> [EXERCISE DESCRIPTION]:
Return exactly the lines that run from the one containing "Viewport: 848px width, 477px" to the end of the entries, with both ends included.

Dataset excerpts
****

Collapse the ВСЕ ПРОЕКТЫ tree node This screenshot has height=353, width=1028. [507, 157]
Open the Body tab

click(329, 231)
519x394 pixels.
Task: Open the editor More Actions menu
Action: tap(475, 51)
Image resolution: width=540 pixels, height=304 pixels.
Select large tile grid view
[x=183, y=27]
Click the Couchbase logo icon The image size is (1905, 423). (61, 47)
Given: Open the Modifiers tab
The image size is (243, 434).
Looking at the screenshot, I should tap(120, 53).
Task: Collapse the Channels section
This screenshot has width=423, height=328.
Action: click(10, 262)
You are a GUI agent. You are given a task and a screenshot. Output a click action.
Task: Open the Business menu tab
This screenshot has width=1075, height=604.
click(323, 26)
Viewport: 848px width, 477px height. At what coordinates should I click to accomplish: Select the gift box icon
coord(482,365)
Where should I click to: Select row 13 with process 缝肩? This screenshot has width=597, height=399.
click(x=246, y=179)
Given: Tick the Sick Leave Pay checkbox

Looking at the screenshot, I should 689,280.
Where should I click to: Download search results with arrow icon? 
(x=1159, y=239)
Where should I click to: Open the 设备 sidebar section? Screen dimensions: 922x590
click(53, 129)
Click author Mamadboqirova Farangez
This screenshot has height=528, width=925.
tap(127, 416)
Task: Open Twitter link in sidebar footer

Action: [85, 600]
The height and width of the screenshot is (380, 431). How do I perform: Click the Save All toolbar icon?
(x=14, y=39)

****

> [YOUR SOLUTION]:
Viewport: 848px width, 477px height. At what coordinates should I click to accomplish: Select the gift box icon
coord(482,365)
Where should I click to: Select row 13 with process 缝肩? This screenshot has width=597, height=399.
click(x=246, y=179)
Given: Tick the Sick Leave Pay checkbox

Looking at the screenshot, I should 689,280.
Where should I click to: Download search results with arrow icon? 
(x=1159, y=239)
Where should I click to: Open the 设备 sidebar section? Screen dimensions: 922x590
click(53, 129)
Click author Mamadboqirova Farangez
This screenshot has height=528, width=925.
tap(127, 416)
Task: Open Twitter link in sidebar footer

Action: [85, 600]
The height and width of the screenshot is (380, 431). How do I perform: Click the Save All toolbar icon?
(x=14, y=39)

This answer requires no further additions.